Entre os intervenientes religiosos que se apresentaram no primeiro dia do encontro, o Card. Pietro Parolin, Secretário de Estado do Papa Francisco, leu uma mensagem do Santo Padre que dizia que “não deve haver famílias sem casa, refugiados sem acolhimento, feridos sem curas, nenhuma criança tenha sua infância subtraída; nenhum homem e nenhuma mulher devem ser privados do futuro, não pode haver idosos sem uma velhice digna”.

 

“Que este evento seja também a ocasião para reconhecer o trabalho daqueles que servem os seus próximos e contribuem para consolar os sofrimentos das vítimas de guerras e calamidades, dos refugiados deslocados e daqueles que assistem a sociedade, especialmente com escolhas corajosas em favor da paz, do respeito, da cura e do perdão. É desta maneira que vidas humanas são salvas”.

 

“Ninguém ama um conceito, ninguém ama uma ideia - escreve ainda o Papa - nós amamos as pessoas. O sacrifício de si, a verdadeira doação, brota do amor para com os homens e mulheres, crianças e idosos, povos e comunidades ... rostos, aqueles rostos e nomes que enchem nossos corações”.

 

Em sua mensagem, o Pontífice lança um desafio à Conferência: “Ouçamos o pranto das vítimas e daqueles que sofrem. Deixemos que nos deem uma aula de humanidade.
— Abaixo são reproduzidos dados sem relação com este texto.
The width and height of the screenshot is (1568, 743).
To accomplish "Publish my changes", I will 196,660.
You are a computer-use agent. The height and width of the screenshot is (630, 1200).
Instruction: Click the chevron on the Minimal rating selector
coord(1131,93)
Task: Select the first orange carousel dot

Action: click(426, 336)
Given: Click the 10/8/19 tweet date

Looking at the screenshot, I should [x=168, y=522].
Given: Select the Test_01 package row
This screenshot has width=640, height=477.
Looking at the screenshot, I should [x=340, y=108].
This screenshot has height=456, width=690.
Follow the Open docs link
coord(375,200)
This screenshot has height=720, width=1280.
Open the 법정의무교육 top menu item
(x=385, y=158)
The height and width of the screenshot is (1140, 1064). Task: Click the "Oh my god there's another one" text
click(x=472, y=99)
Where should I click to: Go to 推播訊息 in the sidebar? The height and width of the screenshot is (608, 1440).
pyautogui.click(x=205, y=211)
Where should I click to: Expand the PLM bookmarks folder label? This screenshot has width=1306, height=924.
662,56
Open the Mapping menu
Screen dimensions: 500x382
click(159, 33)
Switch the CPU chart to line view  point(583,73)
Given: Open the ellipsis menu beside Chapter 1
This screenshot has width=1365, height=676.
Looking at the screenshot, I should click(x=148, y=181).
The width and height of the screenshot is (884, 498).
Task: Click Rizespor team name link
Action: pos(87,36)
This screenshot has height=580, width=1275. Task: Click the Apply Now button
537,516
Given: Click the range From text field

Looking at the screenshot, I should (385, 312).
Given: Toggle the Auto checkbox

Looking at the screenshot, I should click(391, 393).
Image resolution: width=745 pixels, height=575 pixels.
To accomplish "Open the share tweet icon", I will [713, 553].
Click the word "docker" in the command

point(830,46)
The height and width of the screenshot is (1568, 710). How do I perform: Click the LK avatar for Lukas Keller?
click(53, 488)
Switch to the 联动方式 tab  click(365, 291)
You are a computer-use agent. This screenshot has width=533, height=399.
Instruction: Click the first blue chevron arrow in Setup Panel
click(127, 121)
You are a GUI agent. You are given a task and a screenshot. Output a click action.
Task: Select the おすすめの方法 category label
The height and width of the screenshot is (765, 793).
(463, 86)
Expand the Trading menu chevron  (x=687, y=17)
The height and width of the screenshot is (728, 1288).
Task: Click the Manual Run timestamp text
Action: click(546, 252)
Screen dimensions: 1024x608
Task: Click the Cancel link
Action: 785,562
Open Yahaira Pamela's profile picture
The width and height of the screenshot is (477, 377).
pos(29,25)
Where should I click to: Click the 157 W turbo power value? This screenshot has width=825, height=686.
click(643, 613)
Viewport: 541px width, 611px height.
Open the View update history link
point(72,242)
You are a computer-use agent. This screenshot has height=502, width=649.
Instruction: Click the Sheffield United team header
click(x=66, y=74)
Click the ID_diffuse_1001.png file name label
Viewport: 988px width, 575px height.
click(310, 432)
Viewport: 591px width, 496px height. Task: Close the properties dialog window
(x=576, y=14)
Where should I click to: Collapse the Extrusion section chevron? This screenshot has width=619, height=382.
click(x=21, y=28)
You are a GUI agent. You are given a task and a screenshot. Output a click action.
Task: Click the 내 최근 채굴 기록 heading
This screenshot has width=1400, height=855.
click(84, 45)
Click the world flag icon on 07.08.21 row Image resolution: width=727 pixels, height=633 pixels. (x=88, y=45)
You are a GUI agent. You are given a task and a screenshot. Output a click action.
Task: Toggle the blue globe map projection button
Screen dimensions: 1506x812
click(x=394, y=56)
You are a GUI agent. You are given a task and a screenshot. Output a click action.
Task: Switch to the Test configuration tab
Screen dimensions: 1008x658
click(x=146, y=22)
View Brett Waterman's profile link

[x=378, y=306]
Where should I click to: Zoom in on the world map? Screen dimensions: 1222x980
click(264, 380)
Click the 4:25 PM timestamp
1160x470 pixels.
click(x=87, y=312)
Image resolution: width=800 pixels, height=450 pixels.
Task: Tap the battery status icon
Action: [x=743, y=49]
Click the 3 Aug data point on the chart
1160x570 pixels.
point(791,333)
Mudemos o nosso estilo de vida, a política, as decisões econômicas, os comportamentos e atitudes de superioridade cultural”, acrescenta o Papa.

 

“Aprendendo das vítimas e daqueles que sofrem, seremos capazes de construir um mundo mais humano”, conclui Francisco, assegurando a todos as suas orações e bênçãos de sabedoria, força e paz.